*Extracted data:*
════

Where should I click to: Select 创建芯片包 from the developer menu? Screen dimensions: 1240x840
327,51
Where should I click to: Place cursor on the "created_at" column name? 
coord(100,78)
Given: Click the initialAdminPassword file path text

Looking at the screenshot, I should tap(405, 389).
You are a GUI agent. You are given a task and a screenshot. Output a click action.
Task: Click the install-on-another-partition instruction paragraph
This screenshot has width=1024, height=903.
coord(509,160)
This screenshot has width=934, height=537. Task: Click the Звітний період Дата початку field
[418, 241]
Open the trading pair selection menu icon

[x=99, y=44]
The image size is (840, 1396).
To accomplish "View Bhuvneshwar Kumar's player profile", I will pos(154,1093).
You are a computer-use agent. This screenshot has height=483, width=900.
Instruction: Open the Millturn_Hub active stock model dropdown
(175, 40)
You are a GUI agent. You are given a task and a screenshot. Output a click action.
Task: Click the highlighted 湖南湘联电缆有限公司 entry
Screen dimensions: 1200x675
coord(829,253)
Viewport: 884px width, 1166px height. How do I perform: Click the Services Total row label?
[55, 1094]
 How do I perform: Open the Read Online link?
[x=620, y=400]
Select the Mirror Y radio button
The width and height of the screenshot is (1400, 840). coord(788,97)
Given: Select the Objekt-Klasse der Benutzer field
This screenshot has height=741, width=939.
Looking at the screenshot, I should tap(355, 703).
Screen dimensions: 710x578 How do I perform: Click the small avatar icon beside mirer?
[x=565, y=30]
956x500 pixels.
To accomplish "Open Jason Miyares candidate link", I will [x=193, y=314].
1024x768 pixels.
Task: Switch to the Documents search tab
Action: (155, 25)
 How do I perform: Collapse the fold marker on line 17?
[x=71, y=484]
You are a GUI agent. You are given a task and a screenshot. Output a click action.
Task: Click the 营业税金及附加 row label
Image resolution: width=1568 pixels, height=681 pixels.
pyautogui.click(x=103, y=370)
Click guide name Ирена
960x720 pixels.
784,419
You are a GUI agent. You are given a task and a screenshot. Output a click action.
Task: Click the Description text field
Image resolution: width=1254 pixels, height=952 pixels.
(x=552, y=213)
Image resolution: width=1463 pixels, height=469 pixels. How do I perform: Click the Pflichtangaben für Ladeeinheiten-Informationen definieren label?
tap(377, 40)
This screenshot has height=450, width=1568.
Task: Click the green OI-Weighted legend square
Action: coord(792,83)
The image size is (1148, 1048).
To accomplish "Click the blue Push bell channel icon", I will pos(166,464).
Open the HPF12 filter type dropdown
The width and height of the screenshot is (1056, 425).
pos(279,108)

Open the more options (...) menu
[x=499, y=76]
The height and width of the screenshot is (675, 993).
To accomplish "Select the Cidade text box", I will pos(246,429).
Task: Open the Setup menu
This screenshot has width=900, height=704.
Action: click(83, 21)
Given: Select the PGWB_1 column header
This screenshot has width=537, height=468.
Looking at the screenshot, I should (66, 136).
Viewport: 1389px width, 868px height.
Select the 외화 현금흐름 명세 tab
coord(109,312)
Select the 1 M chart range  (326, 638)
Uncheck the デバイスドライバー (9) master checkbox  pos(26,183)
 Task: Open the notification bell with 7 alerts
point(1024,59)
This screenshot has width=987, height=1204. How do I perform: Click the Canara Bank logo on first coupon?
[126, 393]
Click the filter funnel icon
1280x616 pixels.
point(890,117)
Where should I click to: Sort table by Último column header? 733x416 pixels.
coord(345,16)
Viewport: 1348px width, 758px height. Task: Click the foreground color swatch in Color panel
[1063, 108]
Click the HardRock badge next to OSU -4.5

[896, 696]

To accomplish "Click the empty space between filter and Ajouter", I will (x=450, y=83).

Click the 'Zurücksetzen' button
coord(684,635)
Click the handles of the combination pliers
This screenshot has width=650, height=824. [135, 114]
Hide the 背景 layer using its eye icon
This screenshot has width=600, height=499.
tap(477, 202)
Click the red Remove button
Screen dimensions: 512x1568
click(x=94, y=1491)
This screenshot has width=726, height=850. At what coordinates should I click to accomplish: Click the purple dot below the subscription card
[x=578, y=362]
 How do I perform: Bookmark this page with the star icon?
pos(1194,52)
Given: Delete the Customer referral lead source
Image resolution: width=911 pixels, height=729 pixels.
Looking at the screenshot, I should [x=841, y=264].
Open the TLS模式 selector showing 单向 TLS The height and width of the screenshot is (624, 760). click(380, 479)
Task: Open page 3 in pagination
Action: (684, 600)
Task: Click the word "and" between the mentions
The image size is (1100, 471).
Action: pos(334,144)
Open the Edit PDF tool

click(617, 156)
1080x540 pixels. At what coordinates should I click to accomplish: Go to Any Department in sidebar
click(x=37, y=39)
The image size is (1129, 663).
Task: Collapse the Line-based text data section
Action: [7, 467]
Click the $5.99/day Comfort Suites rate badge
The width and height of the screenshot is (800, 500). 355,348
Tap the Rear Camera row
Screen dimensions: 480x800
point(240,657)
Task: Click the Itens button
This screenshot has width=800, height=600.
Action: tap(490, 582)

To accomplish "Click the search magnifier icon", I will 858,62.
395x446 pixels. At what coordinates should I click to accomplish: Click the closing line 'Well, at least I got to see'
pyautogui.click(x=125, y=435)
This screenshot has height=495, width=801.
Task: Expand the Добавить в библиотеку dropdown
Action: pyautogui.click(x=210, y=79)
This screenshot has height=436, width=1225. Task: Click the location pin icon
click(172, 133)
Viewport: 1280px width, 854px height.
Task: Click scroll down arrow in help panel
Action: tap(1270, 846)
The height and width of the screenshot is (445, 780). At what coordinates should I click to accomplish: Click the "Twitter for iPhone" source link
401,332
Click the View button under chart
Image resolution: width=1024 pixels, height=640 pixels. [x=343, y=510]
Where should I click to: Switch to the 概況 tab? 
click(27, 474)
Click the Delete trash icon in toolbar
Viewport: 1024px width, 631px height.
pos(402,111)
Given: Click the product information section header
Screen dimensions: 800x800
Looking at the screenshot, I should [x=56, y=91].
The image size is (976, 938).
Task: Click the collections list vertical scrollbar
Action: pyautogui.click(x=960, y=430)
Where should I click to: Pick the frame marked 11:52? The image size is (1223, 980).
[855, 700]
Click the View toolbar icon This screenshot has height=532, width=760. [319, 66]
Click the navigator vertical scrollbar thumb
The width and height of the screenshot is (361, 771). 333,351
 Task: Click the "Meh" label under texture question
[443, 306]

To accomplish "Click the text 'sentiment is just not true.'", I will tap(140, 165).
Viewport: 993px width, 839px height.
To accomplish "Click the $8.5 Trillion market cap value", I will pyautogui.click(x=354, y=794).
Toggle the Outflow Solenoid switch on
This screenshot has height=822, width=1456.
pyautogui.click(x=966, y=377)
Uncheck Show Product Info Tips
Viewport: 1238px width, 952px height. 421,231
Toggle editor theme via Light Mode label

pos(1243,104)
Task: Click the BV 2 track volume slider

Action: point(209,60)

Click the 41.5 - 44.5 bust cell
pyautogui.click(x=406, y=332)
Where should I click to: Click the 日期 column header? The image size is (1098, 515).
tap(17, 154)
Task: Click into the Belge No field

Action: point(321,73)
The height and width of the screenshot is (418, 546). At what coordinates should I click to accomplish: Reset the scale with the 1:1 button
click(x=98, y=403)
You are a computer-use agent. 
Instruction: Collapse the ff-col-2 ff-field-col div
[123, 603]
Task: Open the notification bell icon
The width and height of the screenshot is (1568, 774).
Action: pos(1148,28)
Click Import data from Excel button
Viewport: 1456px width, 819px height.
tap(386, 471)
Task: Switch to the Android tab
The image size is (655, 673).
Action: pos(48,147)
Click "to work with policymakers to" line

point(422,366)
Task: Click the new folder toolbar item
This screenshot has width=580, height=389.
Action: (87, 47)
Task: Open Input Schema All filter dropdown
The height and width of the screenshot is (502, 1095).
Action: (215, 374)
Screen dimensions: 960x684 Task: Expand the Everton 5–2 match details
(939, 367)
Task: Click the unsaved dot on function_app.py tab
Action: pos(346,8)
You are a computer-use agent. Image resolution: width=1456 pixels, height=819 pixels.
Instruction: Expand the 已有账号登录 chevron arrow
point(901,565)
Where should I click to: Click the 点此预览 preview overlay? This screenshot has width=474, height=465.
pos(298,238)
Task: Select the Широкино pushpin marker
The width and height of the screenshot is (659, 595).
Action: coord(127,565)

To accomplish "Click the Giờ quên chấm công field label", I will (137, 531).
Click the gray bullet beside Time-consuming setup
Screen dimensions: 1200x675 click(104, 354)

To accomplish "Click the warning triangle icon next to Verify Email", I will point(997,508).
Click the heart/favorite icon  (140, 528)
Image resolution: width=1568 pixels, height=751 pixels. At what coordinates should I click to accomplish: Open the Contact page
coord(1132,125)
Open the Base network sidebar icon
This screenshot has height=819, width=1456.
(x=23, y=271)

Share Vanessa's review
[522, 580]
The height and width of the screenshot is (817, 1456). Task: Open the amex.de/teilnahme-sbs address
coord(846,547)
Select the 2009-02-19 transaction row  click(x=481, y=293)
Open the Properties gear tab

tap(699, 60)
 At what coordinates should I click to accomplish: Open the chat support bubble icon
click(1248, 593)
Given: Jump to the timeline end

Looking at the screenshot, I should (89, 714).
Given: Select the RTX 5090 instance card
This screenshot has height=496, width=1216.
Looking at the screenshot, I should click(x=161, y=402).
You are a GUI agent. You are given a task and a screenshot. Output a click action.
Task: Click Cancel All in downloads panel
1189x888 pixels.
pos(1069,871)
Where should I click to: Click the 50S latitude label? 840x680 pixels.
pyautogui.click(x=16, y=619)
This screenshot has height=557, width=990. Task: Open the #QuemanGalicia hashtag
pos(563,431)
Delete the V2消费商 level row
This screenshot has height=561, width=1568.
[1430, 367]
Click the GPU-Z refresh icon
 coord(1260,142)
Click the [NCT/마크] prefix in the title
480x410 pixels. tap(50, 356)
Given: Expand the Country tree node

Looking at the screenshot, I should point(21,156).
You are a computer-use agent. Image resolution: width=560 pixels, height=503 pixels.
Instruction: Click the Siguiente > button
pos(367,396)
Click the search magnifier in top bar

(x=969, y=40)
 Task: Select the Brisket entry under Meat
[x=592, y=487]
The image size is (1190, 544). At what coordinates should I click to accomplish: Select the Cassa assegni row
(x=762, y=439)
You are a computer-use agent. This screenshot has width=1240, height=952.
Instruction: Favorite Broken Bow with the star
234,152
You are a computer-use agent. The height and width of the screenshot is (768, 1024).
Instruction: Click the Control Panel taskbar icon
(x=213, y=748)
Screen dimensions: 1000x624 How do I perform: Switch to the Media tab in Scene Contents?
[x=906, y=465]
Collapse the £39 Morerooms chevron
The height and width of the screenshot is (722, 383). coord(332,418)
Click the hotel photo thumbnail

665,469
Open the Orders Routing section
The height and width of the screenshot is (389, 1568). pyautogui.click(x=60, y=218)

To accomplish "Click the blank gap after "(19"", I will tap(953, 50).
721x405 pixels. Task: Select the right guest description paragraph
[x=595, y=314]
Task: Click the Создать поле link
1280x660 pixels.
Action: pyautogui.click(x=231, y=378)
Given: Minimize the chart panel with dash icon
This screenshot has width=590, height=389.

════

*Problem statement:* Each line above, from the one that contains "1280x660 pixels." to the last line of the records, should be repeated exactly. Leave out all others.

*Solution for this task:*
1280x660 pixels.
Action: pyautogui.click(x=231, y=378)
Given: Minimize the chart panel with dash icon
This screenshot has width=590, height=389.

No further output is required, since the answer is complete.